§ **TUGAS LATIHAN**: Salin seluruh kutipan tentang ajaran dharma di bawah ini tanpa mengubah satu huruf pun.

§ **KUTIPAN TEKS**:
+-------+
Ini adalah dharma upadesa yaitu ajaran para resi hindu yang mulia. Ajaran dharma yang luhur itu pada hakekatnya adalah hukum kebenaran hidup yang hakiki. Karena dasarnya adalah suatu pemahaman yang utuh tentang hubungan antara Tuhan, Alam, dan Manusia (Tri Hita Karana). Oleh sebab itu dharma adalah sumber pengetahuan dan peri-laku kehidupan yang bersifat sempurna. Sebagai landasan hukum yang bersumber pada wahyu suci dan pengalaman hidup kebenaran-kebenaran di dalam dharma dapat diketahui melalui tiga cara yang utama (Tri Pramana), yaitu dengan menerimanya secara langsung sebagai wahyu yang diturunkan (Pratyaksa Pramana), atau dengan mengambil kesimpulan dari hasil penelitian dan pengamatan (Anumana Pramana), maupun dengan menerimanya melalui keterangan para guru, yang dapat keterangan tentang ajaran berdasarkan kitab pustaka suci (Agama Pramana).
+-------+
[Entri untuk mencari letak teks dan elemen]
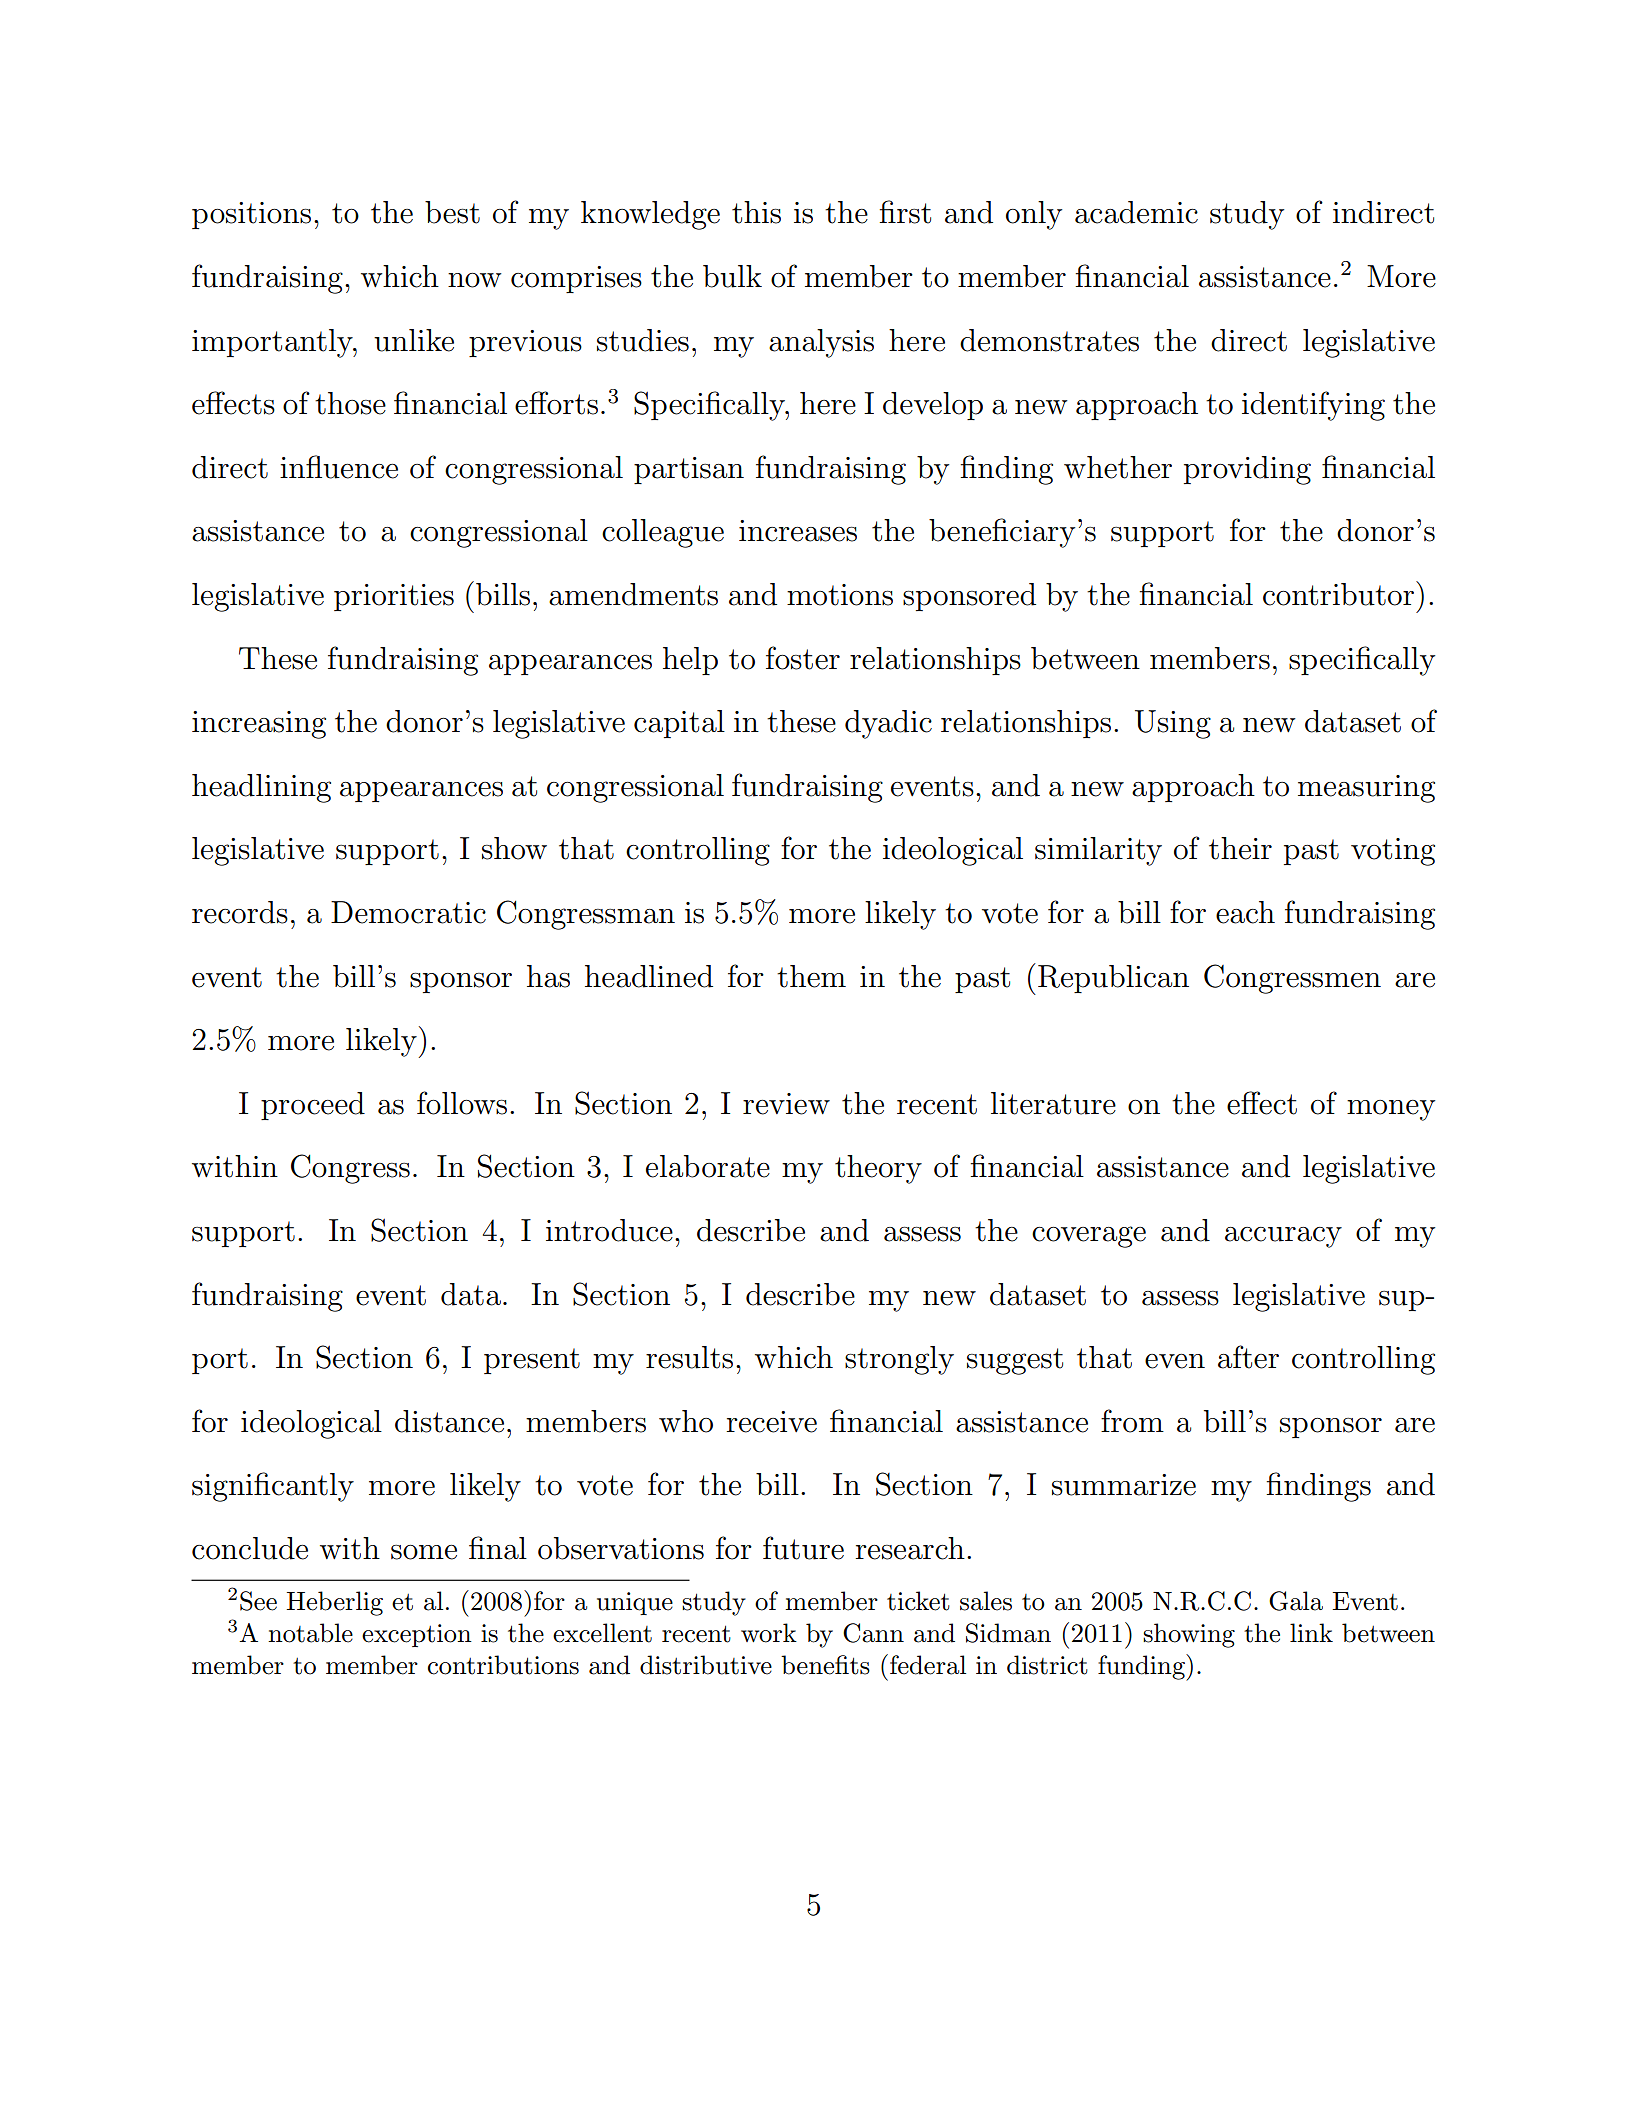 The height and width of the screenshot is (2107, 1628). What do you see at coordinates (888, 724) in the screenshot?
I see `dyadic` at bounding box center [888, 724].
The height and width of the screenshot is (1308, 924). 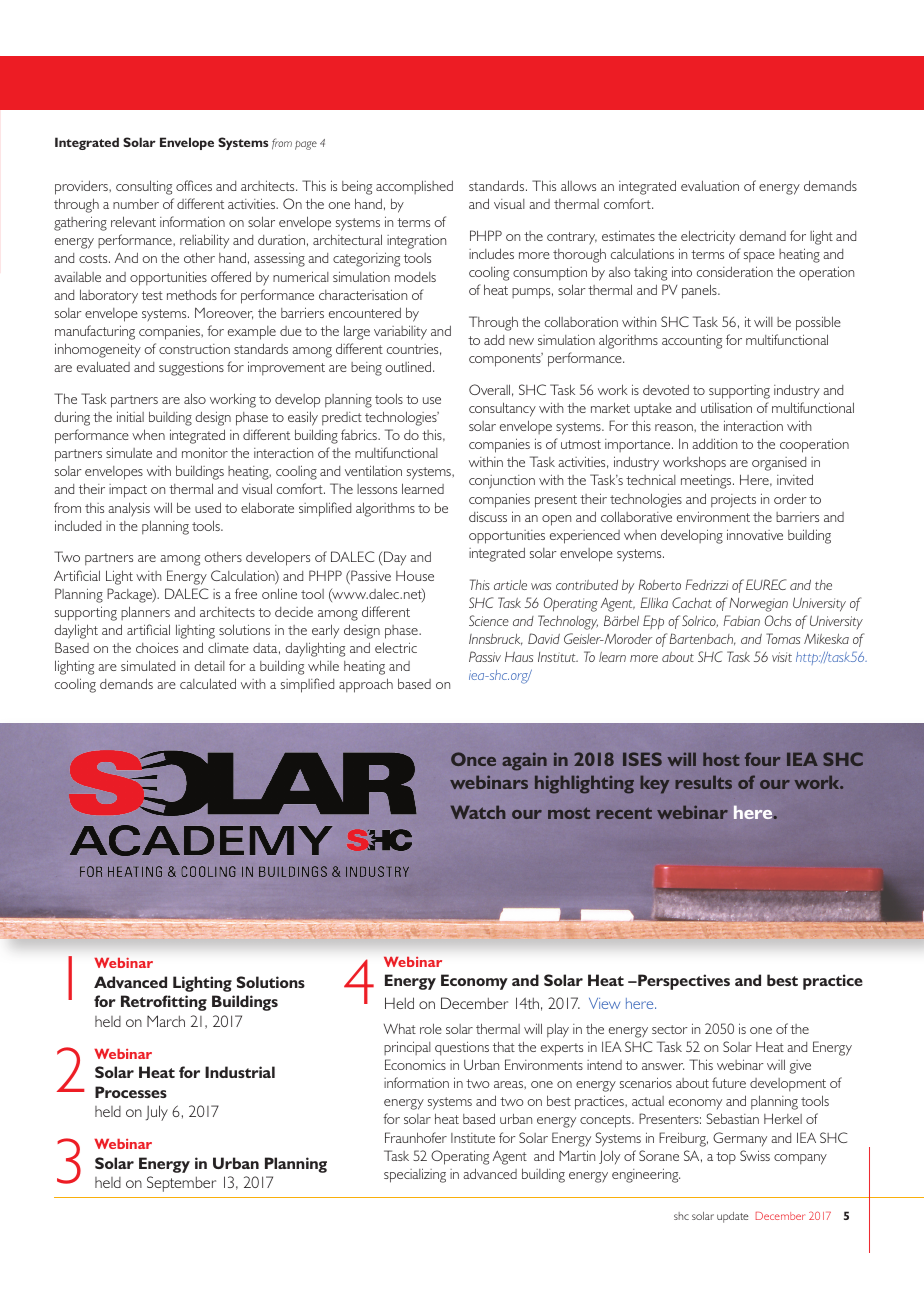 What do you see at coordinates (414, 187) in the screenshot?
I see `accomplished` at bounding box center [414, 187].
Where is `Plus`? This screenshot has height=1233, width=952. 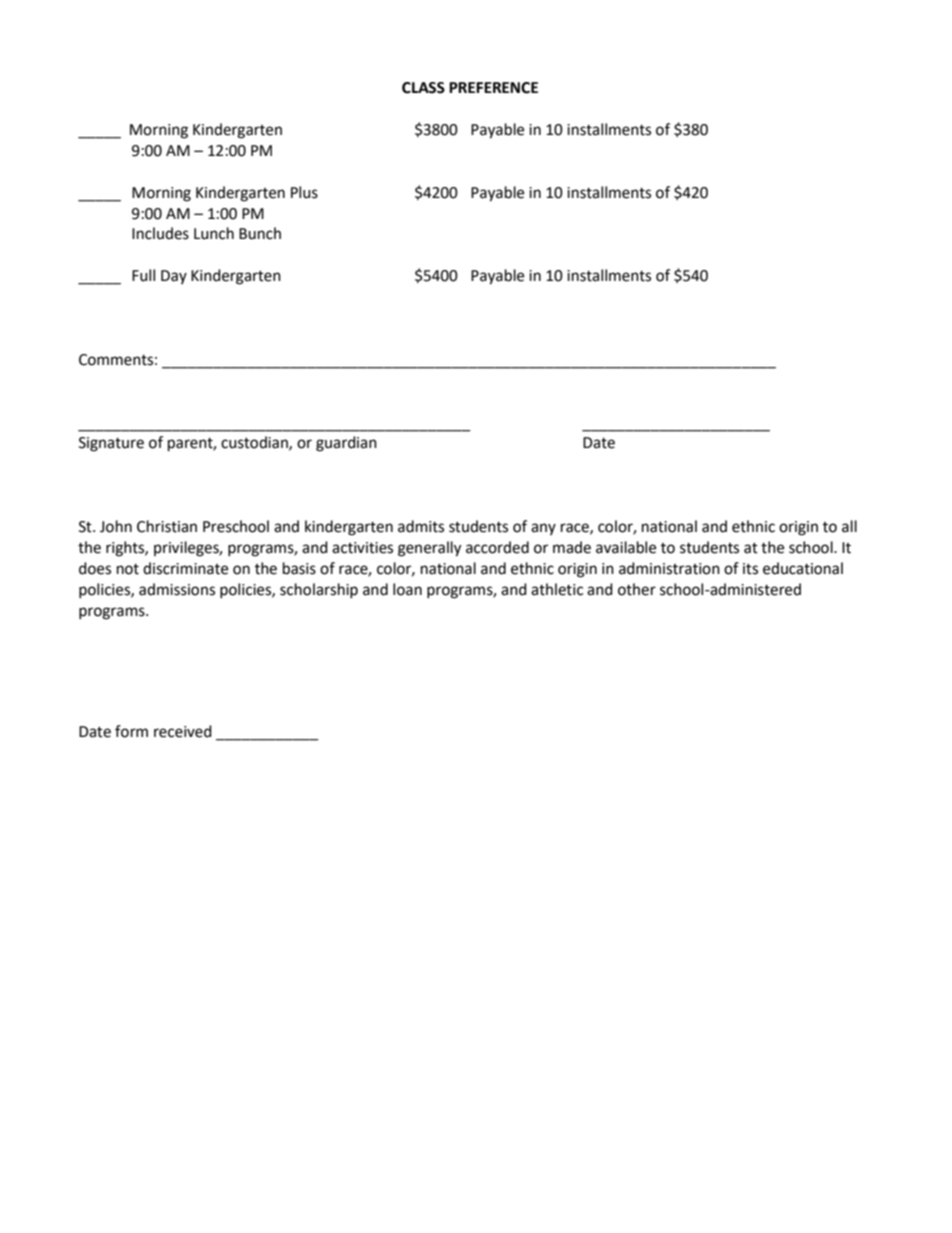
+-------+
§ **JAWABAN TUGAS**:
Ini adalah dharma upadesa yaitu ajaran para resi hindu yang mulia. Ajaran dharma yang luhur itu pada hakekatnya adalah hukum kebenaran hidup yang hakiki. Karena dasarnya adalah suatu pemahaman yang utuh tentang hubungan antara Tuhan, Alam, dan Manusia (Tri Hita Karana). Oleh sebab itu dharma adalah sumber pengetahuan dan peri-laku kehidupan yang bersifat sempurna. Sebagai landasan hukum yang bersumber pada wahyu suci dan pengalaman hidup kebenaran-kebenaran di dalam dharma dapat diketahui melalui tiga cara yang utama (Tri Pramana), yaitu dengan menerimanya secara langsung sebagai wahyu yang diturunkan (Pratyaksa Pramana), atau dengan mengambil kesimpulan dari hasil penelitian dan pengamatan (Anumana Pramana), maupun dengan menerimanya melalui keterangan para guru, yang dapat keterangan tentang ajaran berdasarkan kitab pustaka suci (Agama Pramana).